▶ **Work instructions**
Repeat the stretch of entries below from the line with "Instruction: Click the" through the line with "Given: Click the New item button". Include both ends and add nothing.

▶ **Stored data entries**
- - - - - - -
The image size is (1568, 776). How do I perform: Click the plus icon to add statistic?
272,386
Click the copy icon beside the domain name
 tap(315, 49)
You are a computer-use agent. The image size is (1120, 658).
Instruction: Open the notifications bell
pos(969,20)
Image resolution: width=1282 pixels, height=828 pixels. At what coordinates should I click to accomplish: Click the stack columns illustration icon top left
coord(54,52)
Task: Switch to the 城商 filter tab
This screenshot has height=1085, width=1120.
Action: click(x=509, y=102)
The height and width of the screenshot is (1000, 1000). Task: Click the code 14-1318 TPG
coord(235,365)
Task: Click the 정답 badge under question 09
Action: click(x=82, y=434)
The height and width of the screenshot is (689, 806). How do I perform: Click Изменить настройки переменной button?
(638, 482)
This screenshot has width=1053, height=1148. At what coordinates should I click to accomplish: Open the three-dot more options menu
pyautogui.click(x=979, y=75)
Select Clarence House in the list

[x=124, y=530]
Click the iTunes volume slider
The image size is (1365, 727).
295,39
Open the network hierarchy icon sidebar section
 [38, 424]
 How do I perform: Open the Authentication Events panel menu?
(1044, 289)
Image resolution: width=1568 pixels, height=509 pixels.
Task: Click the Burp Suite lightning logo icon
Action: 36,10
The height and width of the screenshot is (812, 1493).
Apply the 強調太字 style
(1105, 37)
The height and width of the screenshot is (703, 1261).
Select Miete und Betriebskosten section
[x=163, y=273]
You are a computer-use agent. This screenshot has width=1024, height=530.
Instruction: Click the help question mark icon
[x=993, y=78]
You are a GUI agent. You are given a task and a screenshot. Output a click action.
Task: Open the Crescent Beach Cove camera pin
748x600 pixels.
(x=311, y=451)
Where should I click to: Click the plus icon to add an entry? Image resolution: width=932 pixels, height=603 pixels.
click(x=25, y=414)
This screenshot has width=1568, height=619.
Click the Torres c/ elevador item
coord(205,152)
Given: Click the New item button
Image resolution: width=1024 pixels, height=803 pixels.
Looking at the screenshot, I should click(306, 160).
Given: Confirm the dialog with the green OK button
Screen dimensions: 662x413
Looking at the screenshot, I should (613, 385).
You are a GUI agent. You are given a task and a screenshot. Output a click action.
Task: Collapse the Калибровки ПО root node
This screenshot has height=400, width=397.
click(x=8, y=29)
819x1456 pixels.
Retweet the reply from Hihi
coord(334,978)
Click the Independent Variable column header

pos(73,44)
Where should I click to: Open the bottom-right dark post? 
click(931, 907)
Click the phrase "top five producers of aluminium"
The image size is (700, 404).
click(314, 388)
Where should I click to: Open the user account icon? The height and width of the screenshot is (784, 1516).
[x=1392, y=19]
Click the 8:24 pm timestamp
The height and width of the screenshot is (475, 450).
- - - - - - -
▶ **Output of the task**
Instruction: Click the help question mark icon
[x=993, y=78]
You are a GUI agent. You are given a task and a screenshot. Output a click action.
Task: Open the Crescent Beach Cove camera pin
748x600 pixels.
(x=311, y=451)
Where should I click to: Click the plus icon to add an entry? Image resolution: width=932 pixels, height=603 pixels.
click(x=25, y=414)
This screenshot has width=1568, height=619.
Click the Torres c/ elevador item
coord(205,152)
Given: Click the New item button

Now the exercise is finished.